J. Cole (4 Your Eyez Only)

Mr. "Platinum with no features"

By Alison Copeland

 Album Cover | Photo by Sarah Olivia-Taylor (http://bit.ly/2iGtK67)

Album Cover | Photo by Sarah Olivia-Taylor (http://bit.ly/2iGtK67)

Minimalist, lo-fi and introspective 4 Your Eyez Only, is J. Cole’s finest project yet, but it’s not for everyone’s ears. With little fanfare, marketing or promotion, the much-anticipated follow-up to 2014’s Forest Hill Drive has left some “heads” literally scratching their heads about this double-platinum selling album.

What it lacks in bass-heavy, radio-friendly smashes, it more than makes up for with its conceptual and bittersweet account of life, death and everything in between against a jazz tinged backdrop.

From the melancholic opening song “For Whom the Bells Toll” which finds the North Carolina rapper contemplating suicide, to standout tracks like “Immortal”, or the 2-Pac inspired “Change”, 4 Your Eyez Only speaks on many levels about the disparities of living the American Dream as a Black man.

On “Foldin’ Clothes” Cole confidently declares the pleasures derived from folding laundry and drinking almond milk with his childhood sweetheart, and as you can imagine, the Twittersphere went wild with derision.

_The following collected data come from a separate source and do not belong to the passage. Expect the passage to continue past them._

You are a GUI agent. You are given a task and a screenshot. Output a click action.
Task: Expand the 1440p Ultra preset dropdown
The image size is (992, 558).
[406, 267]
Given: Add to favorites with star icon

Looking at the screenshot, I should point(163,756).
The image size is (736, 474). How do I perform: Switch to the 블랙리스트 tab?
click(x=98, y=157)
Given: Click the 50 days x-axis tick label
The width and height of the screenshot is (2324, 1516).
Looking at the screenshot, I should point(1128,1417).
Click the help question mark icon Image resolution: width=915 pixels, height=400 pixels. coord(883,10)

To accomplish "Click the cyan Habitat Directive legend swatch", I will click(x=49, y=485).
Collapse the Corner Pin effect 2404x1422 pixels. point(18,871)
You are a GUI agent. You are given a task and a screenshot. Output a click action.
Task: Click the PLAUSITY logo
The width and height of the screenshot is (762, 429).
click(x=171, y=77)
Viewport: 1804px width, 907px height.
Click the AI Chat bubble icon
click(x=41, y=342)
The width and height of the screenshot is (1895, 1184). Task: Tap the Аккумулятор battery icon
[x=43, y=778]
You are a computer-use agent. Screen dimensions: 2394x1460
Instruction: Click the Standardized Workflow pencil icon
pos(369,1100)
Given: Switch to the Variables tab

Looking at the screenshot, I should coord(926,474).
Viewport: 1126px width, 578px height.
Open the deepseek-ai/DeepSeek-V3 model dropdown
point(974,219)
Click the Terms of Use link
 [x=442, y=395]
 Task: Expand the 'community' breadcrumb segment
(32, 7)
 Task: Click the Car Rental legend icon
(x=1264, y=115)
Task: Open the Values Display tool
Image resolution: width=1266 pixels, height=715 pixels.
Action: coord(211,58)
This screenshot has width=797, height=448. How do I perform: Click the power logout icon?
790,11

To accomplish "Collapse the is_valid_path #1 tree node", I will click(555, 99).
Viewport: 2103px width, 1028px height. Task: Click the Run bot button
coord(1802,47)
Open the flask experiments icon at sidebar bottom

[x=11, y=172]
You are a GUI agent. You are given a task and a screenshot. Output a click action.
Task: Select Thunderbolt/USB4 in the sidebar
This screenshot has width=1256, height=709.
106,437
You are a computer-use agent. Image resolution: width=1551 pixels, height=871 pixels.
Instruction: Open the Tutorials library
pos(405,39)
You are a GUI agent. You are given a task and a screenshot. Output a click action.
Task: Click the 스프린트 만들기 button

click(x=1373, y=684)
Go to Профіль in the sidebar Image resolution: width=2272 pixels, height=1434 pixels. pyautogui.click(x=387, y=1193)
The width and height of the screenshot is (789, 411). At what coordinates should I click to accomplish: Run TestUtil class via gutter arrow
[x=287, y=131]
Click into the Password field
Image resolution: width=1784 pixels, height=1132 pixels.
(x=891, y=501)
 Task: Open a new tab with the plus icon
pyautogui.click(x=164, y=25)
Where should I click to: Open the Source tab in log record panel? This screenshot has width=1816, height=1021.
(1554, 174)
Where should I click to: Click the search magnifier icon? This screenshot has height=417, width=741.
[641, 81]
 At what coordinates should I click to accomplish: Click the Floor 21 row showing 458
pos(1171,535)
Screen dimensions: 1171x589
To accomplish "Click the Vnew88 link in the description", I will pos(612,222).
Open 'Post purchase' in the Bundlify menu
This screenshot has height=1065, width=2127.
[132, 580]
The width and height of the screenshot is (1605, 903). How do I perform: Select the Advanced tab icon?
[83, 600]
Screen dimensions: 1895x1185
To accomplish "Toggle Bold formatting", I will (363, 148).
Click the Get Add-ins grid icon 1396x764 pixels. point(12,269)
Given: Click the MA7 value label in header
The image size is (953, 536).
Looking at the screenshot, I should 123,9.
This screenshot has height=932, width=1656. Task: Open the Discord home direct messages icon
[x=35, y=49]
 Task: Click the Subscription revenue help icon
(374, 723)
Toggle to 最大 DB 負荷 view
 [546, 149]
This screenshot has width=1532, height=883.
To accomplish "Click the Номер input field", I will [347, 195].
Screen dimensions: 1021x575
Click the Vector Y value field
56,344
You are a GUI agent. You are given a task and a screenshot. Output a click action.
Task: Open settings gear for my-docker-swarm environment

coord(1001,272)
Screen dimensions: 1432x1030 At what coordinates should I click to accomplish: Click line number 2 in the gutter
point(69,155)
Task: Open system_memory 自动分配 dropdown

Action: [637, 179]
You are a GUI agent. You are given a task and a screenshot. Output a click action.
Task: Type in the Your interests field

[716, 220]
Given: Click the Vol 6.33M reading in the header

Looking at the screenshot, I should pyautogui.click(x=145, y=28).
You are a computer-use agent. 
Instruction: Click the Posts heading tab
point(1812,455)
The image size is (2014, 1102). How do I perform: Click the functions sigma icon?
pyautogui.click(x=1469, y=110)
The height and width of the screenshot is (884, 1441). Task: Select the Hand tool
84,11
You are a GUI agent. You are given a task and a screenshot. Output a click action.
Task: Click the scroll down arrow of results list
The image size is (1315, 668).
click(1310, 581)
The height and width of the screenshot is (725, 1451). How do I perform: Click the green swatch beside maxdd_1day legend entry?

But perhaps the most important tracks on the album are the two-part suite “She’s Mine” and “4 Your Eyez Only,” where Cole opens up about his life as a married man and father (who knew?) delivered from the perspective of Cole’s late friend, James McMillan.

Emotive, clever and definitely raw like sushi, 4 Your Eyez Only is a testament to the fact that Cole is one of the best storytellers in the game, period.

At Good Read Magazine we do 2-week reviews.
1) The album must be at least 2-weeks old
2) The reviewer has listened to the album for at least 2-weeks. 

Unless a reviewer had early access to an album, we've never liked the idea of people reviewing an album the day or a few days after it's released. To really appreciate an album you have to sit with it. Let the songs play while you clean your house, during your commute to work, and while you're partying with friends. This creates opportunities to hear things and find meaning in a song or a line that you didn't hear the first few times.